Both applications are hosted on UF’s HiPerGator, the nation’s fastest university-owned supercomputer. Because they’re on HiPerGator, researchers and growers don’t need to install any software or have powerful computers, Wang said. They can get the results by uploading images through a web browser.
During the 2025–26 growing season, scientists collected drone imagery on the research farm at the UF/IFAS Gulf Coast Research and Education Center (GCREC) as well as on two commercial growers’ farms.
“The results so far are encouraging,” said Wang, a faculty member at GCREC. “PhenoSeg’s plant segmentation is performing well. PhenoSnap’s fruit and flower counting still tends to undercount, which is a known limitation we’re actively working to improve in the next phase of development. We want to be transparent about that – the software application tool works, but the vision models and the algorithm supporting the software still need refinement.”
How the System Works
The system works like this: A drone flies over a strawberry field and captures high-resolution color images. Compared to walking rows by hand or using a ground-based scouting platform, drone-based data collection covers far more ground in far less time, saving growers money and time.

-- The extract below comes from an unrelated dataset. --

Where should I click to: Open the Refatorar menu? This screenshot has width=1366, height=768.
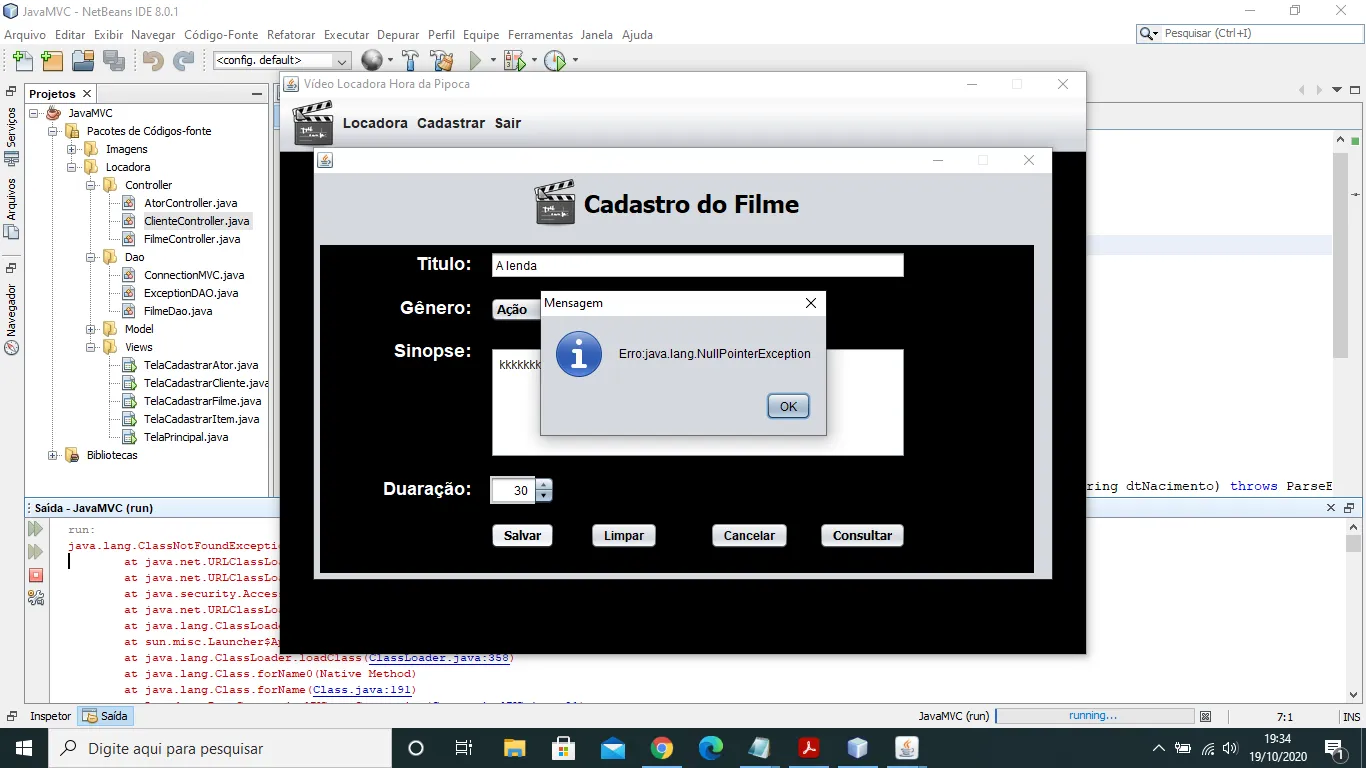click(x=291, y=34)
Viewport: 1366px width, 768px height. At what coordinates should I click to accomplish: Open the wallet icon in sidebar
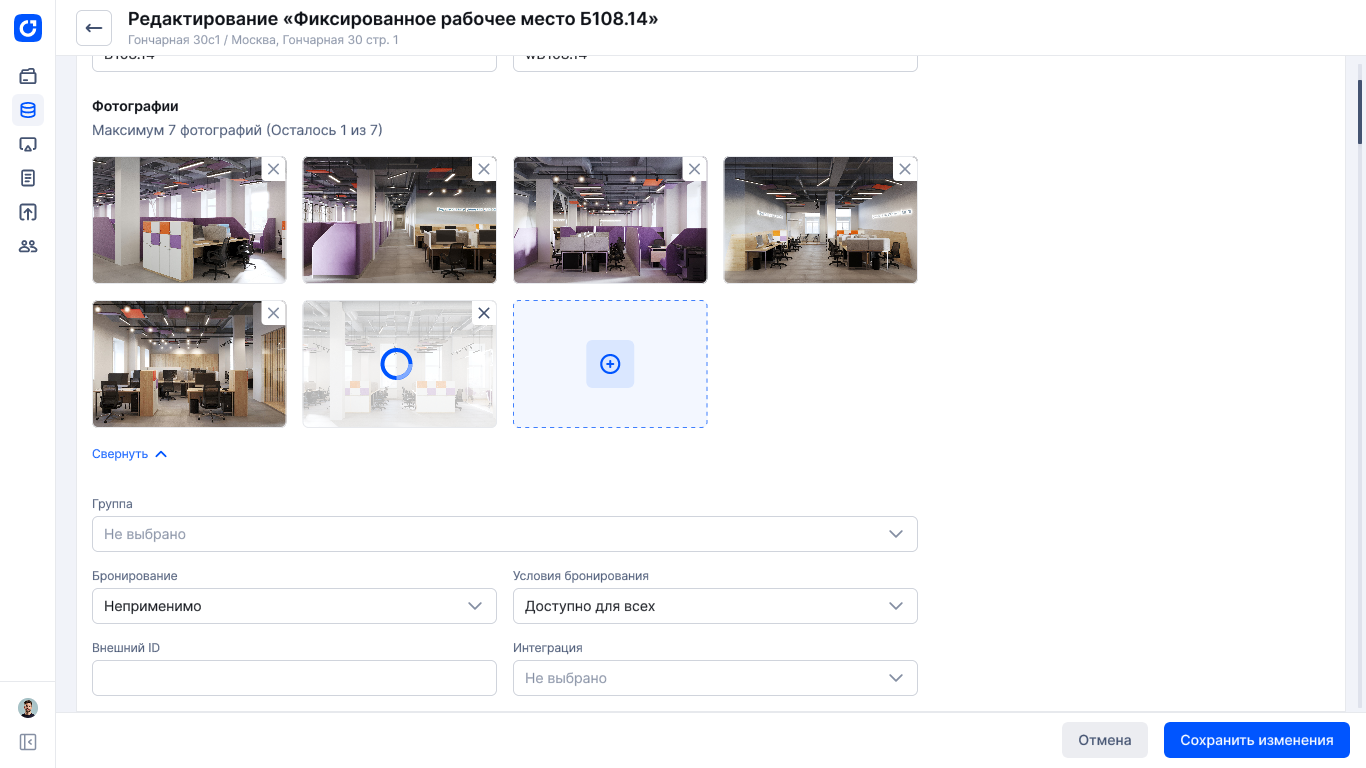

After the flight, images are downloaded from the drone camera to a computer and uploaded to PhenoSeg, which handles plant segmentation first. It isolates each individual plant, so the system knows what it’s viewing. Those plant-level images are then uploaded to PhenoSnap, which counts the fruit and flowers on each plant.
Wang is working on this project with Wael Elwakil, fruit and vegetable extension faculty with UF/IFAS Extension Hillsborough County and Shinsuke Agehara, associate professor of horticultural sciences at GCREC.
He also credits UF/IFAS strawberry breeder Vance Whitaker and UF/IFAS tomato breeder Jessica Chitwood-Brown – both of whom also work at GCREC – calling them “instrumental in shaping the fruit and flower detection models for each crop.”
Wang and his colleagues want to extend the use of the applications to other commercial farms.
“If any growers are interested in trying the tools, we’re very open to that,” he said. “We can walk them through the workflow and collaborate with them to adapt and improve the process for large-scale commercial use. That kind of real-world feedback from growers is exactly what will help us make the tools better.”